Saga tak bisa berkata apa-apa setelah melihat sosok gadis yang mengaku anak dari Bramanto dan akan menjadi calon tunangannya adalah orang yang berbeda dari harapannya saat itu. Dirinya menyadari kalau saat itu dirinya sudah salah terka tentang semua yang terjadi.


Saga tidak mungkin berbicara jujur kepada Pak Bramanto kalau dirinya sudah salah paham dan tidak mau meneruskan tentang rencana pertunangan ini. Dirinya juga tidak mungkin berbicara dari awal tentang Saga yang sengaja mendekati pak bram serta menyuruh Pak Wijaya untuk membatalkan perjodohan anak mereka hanya karena sebuah kesalahan informasi yang dia dapat dari Pak Wijaya sendiri.
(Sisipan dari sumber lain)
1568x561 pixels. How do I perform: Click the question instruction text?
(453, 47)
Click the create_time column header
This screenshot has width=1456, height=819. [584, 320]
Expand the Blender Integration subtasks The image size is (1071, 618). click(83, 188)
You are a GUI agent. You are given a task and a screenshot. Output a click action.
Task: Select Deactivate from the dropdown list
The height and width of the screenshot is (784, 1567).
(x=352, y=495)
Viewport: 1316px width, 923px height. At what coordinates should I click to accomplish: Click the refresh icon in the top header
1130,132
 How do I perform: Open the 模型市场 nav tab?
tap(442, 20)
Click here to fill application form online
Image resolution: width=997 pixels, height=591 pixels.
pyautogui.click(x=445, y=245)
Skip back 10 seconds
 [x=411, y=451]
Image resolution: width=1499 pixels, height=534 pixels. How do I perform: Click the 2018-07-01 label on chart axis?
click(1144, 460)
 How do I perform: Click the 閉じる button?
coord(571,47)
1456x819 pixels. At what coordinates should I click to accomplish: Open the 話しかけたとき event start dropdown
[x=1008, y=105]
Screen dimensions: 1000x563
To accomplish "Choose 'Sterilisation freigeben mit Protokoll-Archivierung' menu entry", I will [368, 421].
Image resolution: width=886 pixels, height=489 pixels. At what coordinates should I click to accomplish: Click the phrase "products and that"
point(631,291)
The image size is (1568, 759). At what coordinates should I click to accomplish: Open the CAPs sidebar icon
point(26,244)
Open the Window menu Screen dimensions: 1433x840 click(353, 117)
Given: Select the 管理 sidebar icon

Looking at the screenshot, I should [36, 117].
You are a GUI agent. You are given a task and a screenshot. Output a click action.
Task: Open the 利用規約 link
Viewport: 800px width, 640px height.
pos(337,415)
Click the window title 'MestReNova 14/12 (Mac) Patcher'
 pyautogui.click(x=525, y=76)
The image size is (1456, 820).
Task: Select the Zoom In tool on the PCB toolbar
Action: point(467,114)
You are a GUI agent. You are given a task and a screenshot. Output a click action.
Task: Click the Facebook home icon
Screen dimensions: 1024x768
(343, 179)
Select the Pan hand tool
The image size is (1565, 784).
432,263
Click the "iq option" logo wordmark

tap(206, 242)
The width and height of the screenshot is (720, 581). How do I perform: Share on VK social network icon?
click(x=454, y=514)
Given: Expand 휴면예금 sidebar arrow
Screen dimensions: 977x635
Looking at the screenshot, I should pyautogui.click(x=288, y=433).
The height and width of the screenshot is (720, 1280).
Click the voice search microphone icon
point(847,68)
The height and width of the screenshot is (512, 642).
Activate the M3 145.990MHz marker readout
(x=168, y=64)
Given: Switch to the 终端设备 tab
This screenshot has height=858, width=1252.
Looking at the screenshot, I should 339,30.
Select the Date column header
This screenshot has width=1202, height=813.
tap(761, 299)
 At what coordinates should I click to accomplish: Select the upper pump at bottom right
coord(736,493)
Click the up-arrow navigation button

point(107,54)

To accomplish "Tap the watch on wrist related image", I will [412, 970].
Saga mengingat lagi saat dirinya berbicara dengan Pak Wijaya melalui sambungan telepon, kalau dirinya diberikan informasi bahwa Pak Bram hanya mempunyai satu anak perempuan, namun Pak Wijaya juga tidak menjelaskan nama anak perempuan yang dia maksud karena Saga juga tidak bertanya terlalu jauh tentang informasi mengenai anak Bramanto.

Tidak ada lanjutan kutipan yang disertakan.